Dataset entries
○ ○ ○ ○ ○

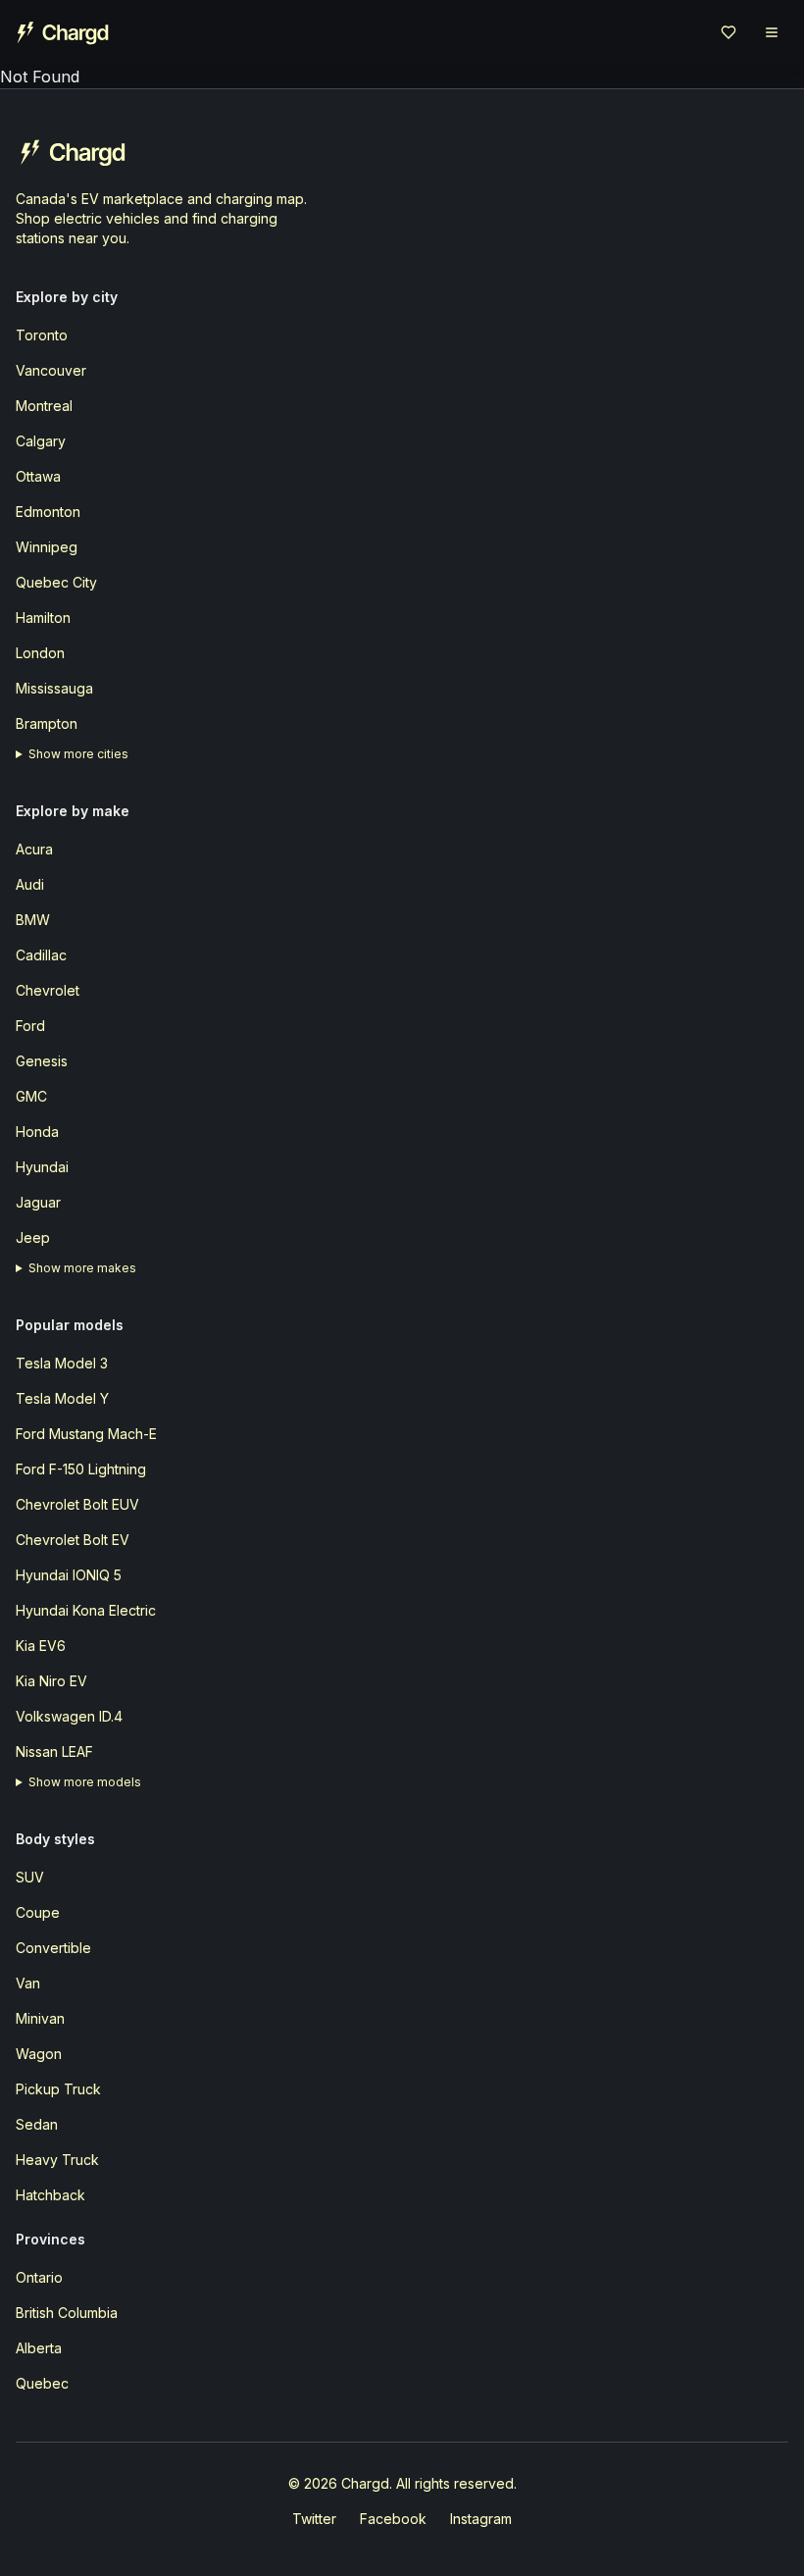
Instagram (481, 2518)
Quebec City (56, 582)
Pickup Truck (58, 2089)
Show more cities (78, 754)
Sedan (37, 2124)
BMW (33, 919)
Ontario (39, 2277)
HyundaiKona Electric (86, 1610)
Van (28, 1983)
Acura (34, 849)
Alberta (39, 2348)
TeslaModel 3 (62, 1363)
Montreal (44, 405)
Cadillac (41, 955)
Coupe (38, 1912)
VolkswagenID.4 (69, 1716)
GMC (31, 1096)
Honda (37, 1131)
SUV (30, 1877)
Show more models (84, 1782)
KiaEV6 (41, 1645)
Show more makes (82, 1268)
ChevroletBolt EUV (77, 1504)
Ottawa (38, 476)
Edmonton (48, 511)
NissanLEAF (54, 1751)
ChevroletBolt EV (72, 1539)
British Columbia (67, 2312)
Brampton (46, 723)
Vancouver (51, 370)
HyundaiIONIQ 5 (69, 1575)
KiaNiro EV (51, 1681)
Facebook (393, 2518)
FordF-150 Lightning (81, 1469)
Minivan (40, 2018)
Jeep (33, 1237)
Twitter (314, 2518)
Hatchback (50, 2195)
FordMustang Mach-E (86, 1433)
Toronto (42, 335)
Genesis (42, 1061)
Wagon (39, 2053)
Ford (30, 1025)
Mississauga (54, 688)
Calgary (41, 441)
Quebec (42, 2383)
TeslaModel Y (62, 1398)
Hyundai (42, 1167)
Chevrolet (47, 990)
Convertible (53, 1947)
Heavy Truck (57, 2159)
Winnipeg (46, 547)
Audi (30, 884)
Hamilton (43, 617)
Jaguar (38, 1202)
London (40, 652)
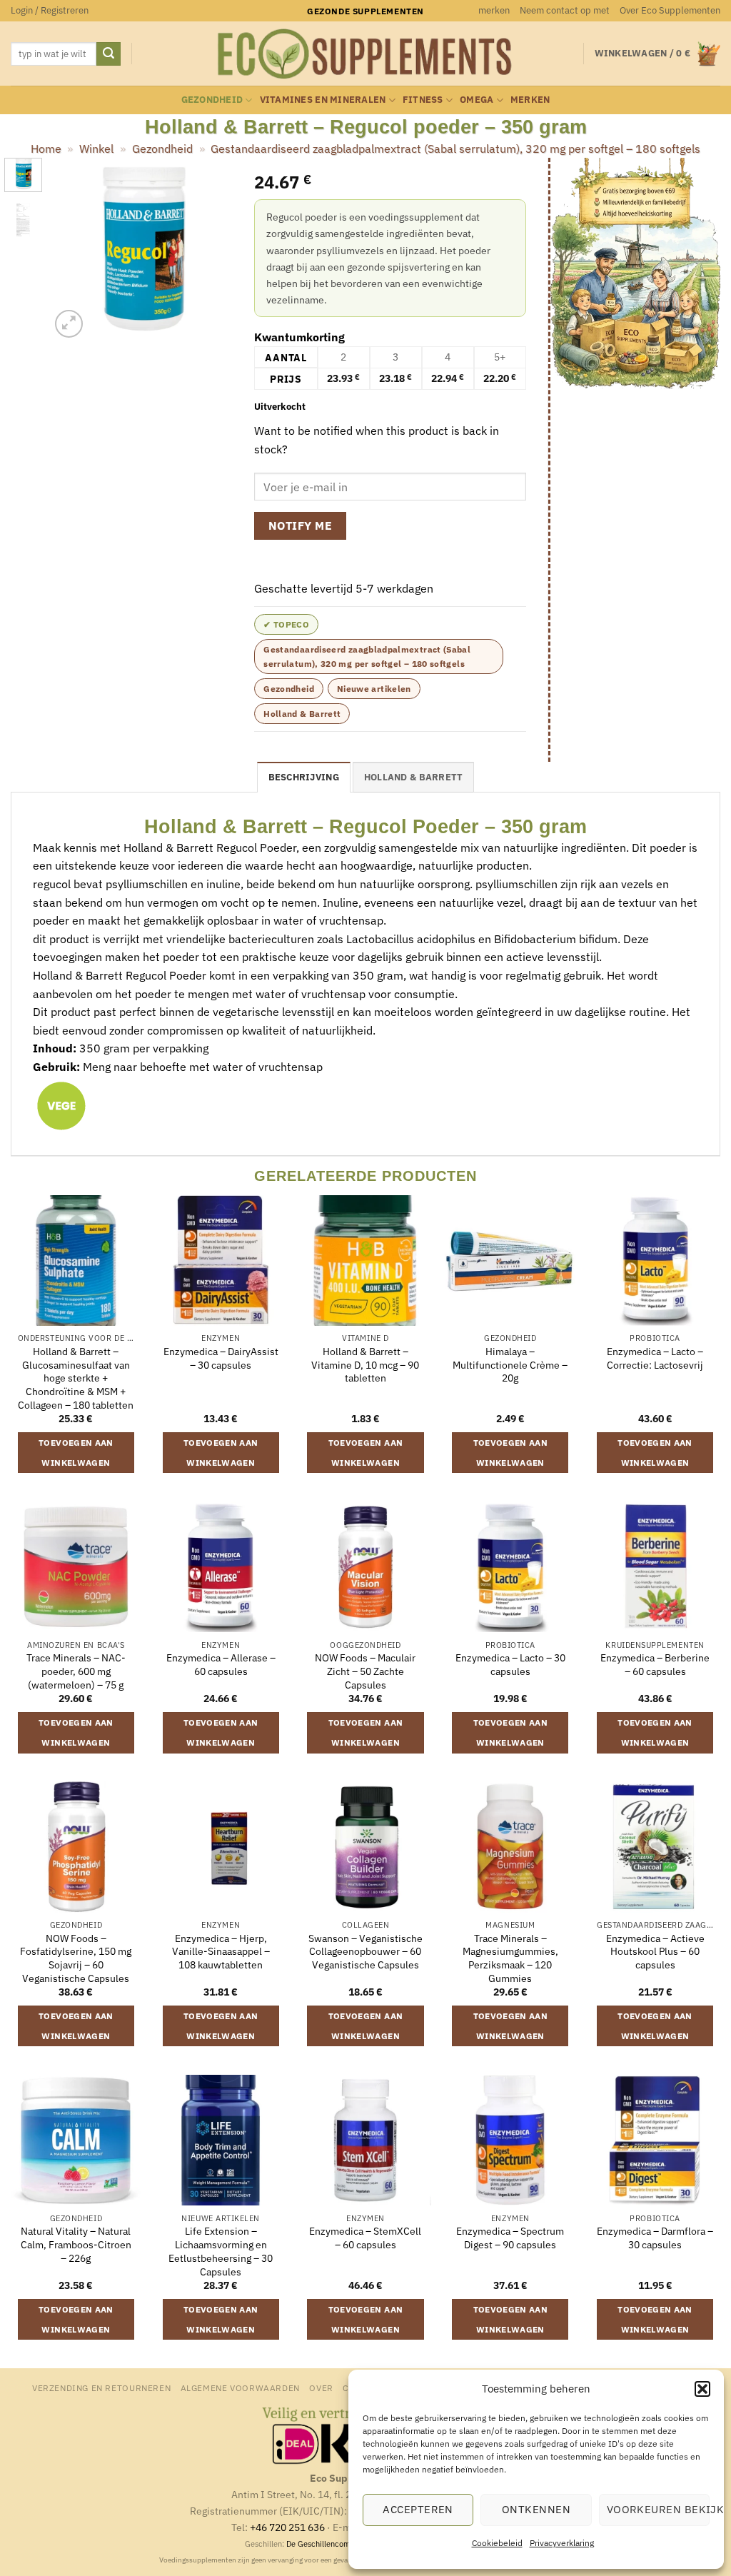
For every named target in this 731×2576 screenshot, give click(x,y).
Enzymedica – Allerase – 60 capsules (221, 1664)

○ ○ ○ ○ ○

The reply is to be all the records above, transcribed exactly, with no pictures.

Instagram (481, 2518)
Quebec City (56, 582)
Pickup Truck (58, 2089)
Show more cities (78, 754)
Sedan (37, 2124)
BMW (33, 919)
Ontario (39, 2277)
HyundaiKona Electric (86, 1610)
Van (28, 1983)
Acura (34, 849)
Alberta (39, 2348)
TeslaModel 3 (62, 1363)
Montreal (44, 405)
Cadillac (41, 955)
Coupe (38, 1912)
VolkswagenID.4 (69, 1716)
GMC (31, 1096)
Honda (37, 1131)
SUV (30, 1877)
Show more models (84, 1782)
KiaEV6 (41, 1645)
Show more makes (82, 1268)
ChevroletBolt EUV (77, 1504)
Ottawa (38, 476)
Edmonton (48, 511)
NissanLEAF (54, 1751)
ChevroletBolt EV (72, 1539)
British Columbia (67, 2312)
Brampton (46, 723)
Vancouver (51, 370)
HyundaiIONIQ 5 (69, 1575)
KiaNiro EV (51, 1681)
Facebook (393, 2518)
FordF-150 Lightning (81, 1469)
Minivan (40, 2018)
Jeep (33, 1237)
Twitter (314, 2518)
Hatchback (50, 2195)
FordMustang Mach-E (86, 1433)
Toronto (42, 335)
Genesis (42, 1061)
Wagon (39, 2053)
Ford (30, 1025)
Mississauga (54, 688)
Calgary (41, 441)
Quebec (42, 2383)
TeslaModel Y (62, 1398)
Hyundai (42, 1167)
Chevrolet (47, 990)
Convertible (53, 1947)
Heavy Truck (57, 2159)
Winnipeg (46, 547)
Audi (30, 884)
Hamilton (43, 617)
Jaguar (38, 1202)
London (40, 652)
For every named target in this 731×2576 screenshot, give click(x,y).
Enzymedica – Allerase – 60 capsules (221, 1664)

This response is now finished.